Was prägt unser Risikoverhalten? Das Steinzeitgehirn, unsere Gene, frühe kulturelle Einflüsse, die jüngere Geschichte? Ein Versuch, dem menschlichen Risiko-Cocktail auf die Spur zu kommen.

Das Leben besteht aus Atmen, Essen, Schlafen – und Entscheidungen. Täglich treffen wir Zehntausende, zum Glück meist mit überschaubaren Folgen. Diesen oder den nächsten Bus, schwarze oder blaue Jacke, Menu eins oder Menu zwei? Andere prägen das ganze Leben. Darunter jene, die im weitesten Sinne mit Wirtschaft und Finanzen zu tun haben. BWL-Studium oder Kunsthochschule? Vermögen sparen, breit gestreut anlegen oder im Casino vermehren/verspielen? Sichere Anstellung oder eigene Ideen mit einer Firmengründung umsetzen?

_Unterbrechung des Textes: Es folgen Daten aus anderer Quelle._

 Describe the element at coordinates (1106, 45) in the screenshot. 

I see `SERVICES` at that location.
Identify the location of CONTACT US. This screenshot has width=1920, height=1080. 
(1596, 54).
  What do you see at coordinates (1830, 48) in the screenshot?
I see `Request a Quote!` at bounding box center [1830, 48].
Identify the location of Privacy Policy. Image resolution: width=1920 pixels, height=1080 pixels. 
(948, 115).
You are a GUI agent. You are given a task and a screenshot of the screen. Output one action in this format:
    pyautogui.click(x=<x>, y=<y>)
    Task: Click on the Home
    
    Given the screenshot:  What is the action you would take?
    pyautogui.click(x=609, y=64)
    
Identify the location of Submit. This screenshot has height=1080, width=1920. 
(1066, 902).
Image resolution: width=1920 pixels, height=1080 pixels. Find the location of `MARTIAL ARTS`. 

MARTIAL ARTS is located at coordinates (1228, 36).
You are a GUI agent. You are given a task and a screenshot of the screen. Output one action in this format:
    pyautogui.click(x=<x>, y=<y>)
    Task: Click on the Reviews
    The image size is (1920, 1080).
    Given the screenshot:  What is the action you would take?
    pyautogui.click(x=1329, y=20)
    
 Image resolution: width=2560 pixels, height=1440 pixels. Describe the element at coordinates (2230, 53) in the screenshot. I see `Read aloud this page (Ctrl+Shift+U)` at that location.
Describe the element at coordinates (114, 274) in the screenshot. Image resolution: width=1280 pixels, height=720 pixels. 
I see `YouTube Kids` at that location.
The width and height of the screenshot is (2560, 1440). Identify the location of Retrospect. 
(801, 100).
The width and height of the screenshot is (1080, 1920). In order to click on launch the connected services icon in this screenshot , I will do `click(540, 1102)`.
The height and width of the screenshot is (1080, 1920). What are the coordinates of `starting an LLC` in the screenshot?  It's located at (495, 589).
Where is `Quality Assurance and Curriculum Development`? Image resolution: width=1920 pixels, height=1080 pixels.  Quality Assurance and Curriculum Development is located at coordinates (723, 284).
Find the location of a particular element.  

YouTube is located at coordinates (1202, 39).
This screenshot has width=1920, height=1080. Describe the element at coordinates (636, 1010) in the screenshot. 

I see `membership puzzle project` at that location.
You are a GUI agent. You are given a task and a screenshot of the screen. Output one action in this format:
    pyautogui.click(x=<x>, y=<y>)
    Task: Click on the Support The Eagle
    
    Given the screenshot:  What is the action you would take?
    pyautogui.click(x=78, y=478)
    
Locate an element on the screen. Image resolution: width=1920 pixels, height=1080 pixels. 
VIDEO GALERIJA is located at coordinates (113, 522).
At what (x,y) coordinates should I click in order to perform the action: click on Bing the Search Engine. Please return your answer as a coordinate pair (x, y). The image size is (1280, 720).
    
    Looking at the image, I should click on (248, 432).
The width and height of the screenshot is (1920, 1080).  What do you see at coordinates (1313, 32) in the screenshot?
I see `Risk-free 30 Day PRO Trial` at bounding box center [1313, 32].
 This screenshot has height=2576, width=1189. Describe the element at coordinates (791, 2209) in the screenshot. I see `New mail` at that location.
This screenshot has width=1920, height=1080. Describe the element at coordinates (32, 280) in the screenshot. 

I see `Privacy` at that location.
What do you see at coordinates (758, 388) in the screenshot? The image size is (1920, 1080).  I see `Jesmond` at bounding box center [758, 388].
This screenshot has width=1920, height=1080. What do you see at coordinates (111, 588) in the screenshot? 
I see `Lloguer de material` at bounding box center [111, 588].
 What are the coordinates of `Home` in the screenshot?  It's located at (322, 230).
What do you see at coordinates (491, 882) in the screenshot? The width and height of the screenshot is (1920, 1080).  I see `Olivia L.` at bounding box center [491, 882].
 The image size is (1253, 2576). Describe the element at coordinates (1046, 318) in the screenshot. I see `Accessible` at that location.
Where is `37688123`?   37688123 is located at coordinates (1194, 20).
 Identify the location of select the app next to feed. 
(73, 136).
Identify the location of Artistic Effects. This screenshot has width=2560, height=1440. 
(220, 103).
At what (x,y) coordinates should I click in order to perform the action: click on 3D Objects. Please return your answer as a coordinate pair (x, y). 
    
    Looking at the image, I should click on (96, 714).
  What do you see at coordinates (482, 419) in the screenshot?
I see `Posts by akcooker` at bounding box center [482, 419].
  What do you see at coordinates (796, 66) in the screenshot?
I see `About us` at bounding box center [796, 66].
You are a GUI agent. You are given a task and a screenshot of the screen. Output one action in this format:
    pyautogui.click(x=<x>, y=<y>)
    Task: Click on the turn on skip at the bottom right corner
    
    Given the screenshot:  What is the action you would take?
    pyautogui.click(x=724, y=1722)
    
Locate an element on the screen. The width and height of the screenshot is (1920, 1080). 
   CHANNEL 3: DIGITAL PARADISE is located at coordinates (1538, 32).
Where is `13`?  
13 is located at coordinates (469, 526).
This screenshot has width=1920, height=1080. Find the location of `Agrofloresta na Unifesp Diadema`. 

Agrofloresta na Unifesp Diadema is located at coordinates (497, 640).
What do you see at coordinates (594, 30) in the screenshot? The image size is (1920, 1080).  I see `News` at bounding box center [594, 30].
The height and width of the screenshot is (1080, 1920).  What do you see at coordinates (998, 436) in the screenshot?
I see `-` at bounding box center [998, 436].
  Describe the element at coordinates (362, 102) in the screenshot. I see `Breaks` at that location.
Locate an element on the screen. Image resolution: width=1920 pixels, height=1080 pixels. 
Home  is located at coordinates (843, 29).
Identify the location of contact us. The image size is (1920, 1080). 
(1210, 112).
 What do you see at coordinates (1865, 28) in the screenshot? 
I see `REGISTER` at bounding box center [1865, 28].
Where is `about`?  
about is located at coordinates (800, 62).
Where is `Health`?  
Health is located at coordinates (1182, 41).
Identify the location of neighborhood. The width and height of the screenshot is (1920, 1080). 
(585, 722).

Ein Blick in die Welt zeigt: Der Homo periculans – der Risikomensch, frei ins Lateinische übersetzt – beantwortet diese ­Fragen mit enormer Unterschiedlichkeit. Aber warum eigentlich? Welche Einflüsse prägen das individuelle Risikoverhalten? Die Spurensuche beginnt im Gehirn, dort, wo unsere Entscheidungen entstehen. Eine faszinierend leistungsfähige Maschine mit 86 Milliarden Neuronen und bis zu 100 Billionen Synapsen, die uns in den meisten Fällen gute Dienste leistet. Doch wenn es um Risikoeinschätzungen geht, versagt der Supercomputer bisweilen, so die These der evolutionären Psychologie. Sie stützt sich darauf, dass sich die physische Struktur des Gehirns in den letzten 100‘000 Jahren kaum verändert hat. Zwar kam es zu genetischen Anpassungen, doch anatomisch ähnelt es immer noch stark dem unserer Vorfahr:innen. Es ist vom Leben in der Frühzeit geprägt und tut sich schwer, alte Muster abzulegen.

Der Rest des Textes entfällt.